▶ What you need to do:
Nothing but a full, exact copy of the data is needed.

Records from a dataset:
··········

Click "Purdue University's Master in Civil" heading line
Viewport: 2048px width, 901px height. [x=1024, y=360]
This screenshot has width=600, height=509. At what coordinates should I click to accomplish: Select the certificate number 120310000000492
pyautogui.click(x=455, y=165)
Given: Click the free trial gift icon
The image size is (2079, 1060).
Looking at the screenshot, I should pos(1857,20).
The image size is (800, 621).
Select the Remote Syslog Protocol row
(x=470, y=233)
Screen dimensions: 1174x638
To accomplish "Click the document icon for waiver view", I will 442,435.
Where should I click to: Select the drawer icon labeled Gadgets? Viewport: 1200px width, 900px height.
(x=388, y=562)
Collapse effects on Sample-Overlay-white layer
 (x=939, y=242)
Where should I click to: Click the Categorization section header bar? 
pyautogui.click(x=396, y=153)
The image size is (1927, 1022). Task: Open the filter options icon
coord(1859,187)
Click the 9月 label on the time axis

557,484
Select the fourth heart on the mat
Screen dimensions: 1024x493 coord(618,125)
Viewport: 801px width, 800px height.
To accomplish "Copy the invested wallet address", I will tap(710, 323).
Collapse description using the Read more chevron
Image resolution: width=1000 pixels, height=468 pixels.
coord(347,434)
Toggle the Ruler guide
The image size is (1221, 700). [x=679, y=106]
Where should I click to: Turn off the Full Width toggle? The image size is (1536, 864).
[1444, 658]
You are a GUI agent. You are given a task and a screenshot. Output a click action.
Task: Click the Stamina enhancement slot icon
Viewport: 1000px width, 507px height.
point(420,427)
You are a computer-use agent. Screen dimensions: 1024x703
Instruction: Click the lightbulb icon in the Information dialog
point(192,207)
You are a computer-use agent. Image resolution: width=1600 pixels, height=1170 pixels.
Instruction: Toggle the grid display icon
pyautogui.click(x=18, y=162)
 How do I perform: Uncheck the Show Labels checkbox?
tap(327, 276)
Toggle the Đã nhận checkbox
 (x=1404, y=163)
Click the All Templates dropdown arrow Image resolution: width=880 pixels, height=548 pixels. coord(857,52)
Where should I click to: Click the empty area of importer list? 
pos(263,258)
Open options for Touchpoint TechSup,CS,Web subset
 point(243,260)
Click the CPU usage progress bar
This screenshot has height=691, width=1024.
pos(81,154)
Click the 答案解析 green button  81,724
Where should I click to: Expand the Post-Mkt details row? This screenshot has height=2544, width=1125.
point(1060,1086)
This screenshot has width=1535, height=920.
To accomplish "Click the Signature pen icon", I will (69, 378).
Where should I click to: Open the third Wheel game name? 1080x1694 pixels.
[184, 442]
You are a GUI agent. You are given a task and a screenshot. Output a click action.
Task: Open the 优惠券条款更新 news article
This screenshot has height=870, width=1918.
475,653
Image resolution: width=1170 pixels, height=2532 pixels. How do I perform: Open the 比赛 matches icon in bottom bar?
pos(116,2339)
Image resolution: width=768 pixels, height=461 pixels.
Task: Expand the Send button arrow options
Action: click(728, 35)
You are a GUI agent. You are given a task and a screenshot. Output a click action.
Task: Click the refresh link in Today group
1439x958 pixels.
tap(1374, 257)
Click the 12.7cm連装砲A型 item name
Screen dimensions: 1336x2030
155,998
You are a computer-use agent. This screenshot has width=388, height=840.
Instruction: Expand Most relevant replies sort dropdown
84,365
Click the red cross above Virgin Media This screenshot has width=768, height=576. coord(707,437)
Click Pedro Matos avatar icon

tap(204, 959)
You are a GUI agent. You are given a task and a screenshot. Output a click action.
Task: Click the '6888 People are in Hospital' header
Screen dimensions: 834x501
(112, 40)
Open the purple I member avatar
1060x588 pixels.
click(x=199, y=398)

··········

▶ Exercise answer:
Click "Purdue University's Master in Civil" heading line
Viewport: 2048px width, 901px height. [x=1024, y=360]
This screenshot has width=600, height=509. At what coordinates should I click to accomplish: Select the certificate number 120310000000492
pyautogui.click(x=455, y=165)
Given: Click the free trial gift icon
The image size is (2079, 1060).
Looking at the screenshot, I should pos(1857,20).
The image size is (800, 621).
Select the Remote Syslog Protocol row
(x=470, y=233)
Screen dimensions: 1174x638
To accomplish "Click the document icon for waiver view", I will 442,435.
Where should I click to: Select the drawer icon labeled Gadgets? Viewport: 1200px width, 900px height.
(x=388, y=562)
Collapse effects on Sample-Overlay-white layer
 (x=939, y=242)
Where should I click to: Click the Categorization section header bar? 
pyautogui.click(x=396, y=153)
The image size is (1927, 1022). Task: Open the filter options icon
coord(1859,187)
Click the 9月 label on the time axis

557,484
Select the fourth heart on the mat
Screen dimensions: 1024x493 coord(618,125)
Viewport: 801px width, 800px height.
To accomplish "Copy the invested wallet address", I will tap(710, 323).
Collapse description using the Read more chevron
Image resolution: width=1000 pixels, height=468 pixels.
coord(347,434)
Toggle the Ruler guide
The image size is (1221, 700). [x=679, y=106]
Where should I click to: Turn off the Full Width toggle? The image size is (1536, 864).
[1444, 658]
You are a GUI agent. You are given a task and a screenshot. Output a click action.
Task: Click the Stamina enhancement slot icon
Viewport: 1000px width, 507px height.
point(420,427)
You are a computer-use agent. Screen dimensions: 1024x703
Instruction: Click the lightbulb icon in the Information dialog
point(192,207)
You are a computer-use agent. Image resolution: width=1600 pixels, height=1170 pixels.
Instruction: Toggle the grid display icon
pyautogui.click(x=18, y=162)
 How do I perform: Uncheck the Show Labels checkbox?
tap(327, 276)
Toggle the Đã nhận checkbox
 (x=1404, y=163)
Click the All Templates dropdown arrow Image resolution: width=880 pixels, height=548 pixels. coord(857,52)
Where should I click to: Click the empty area of importer list? 
pos(263,258)
Open options for Touchpoint TechSup,CS,Web subset
 point(243,260)
Click the CPU usage progress bar
This screenshot has height=691, width=1024.
pos(81,154)
Click the 答案解析 green button  81,724
Where should I click to: Expand the Post-Mkt details row? This screenshot has height=2544, width=1125.
point(1060,1086)
This screenshot has width=1535, height=920.
To accomplish "Click the Signature pen icon", I will (69, 378).
Where should I click to: Open the third Wheel game name? 1080x1694 pixels.
[184, 442]
You are a GUI agent. You are given a task and a screenshot. Output a click action.
Task: Open the 优惠券条款更新 news article
This screenshot has height=870, width=1918.
475,653
Image resolution: width=1170 pixels, height=2532 pixels. How do I perform: Open the 比赛 matches icon in bottom bar?
pos(116,2339)
Image resolution: width=768 pixels, height=461 pixels.
Task: Expand the Send button arrow options
Action: click(728, 35)
You are a GUI agent. You are given a task and a screenshot. Output a click action.
Task: Click the refresh link in Today group
1439x958 pixels.
tap(1374, 257)
Click the 12.7cm連装砲A型 item name
Screen dimensions: 1336x2030
155,998
You are a computer-use agent. This screenshot has width=388, height=840.
Instruction: Expand Most relevant replies sort dropdown
84,365
Click the red cross above Virgin Media This screenshot has width=768, height=576. coord(707,437)
Click Pedro Matos avatar icon

tap(204, 959)
You are a GUI agent. You are given a task and a screenshot. Output a click action.
Task: Click the '6888 People are in Hospital' header
Screen dimensions: 834x501
(112, 40)
Open the purple I member avatar
1060x588 pixels.
click(x=199, y=398)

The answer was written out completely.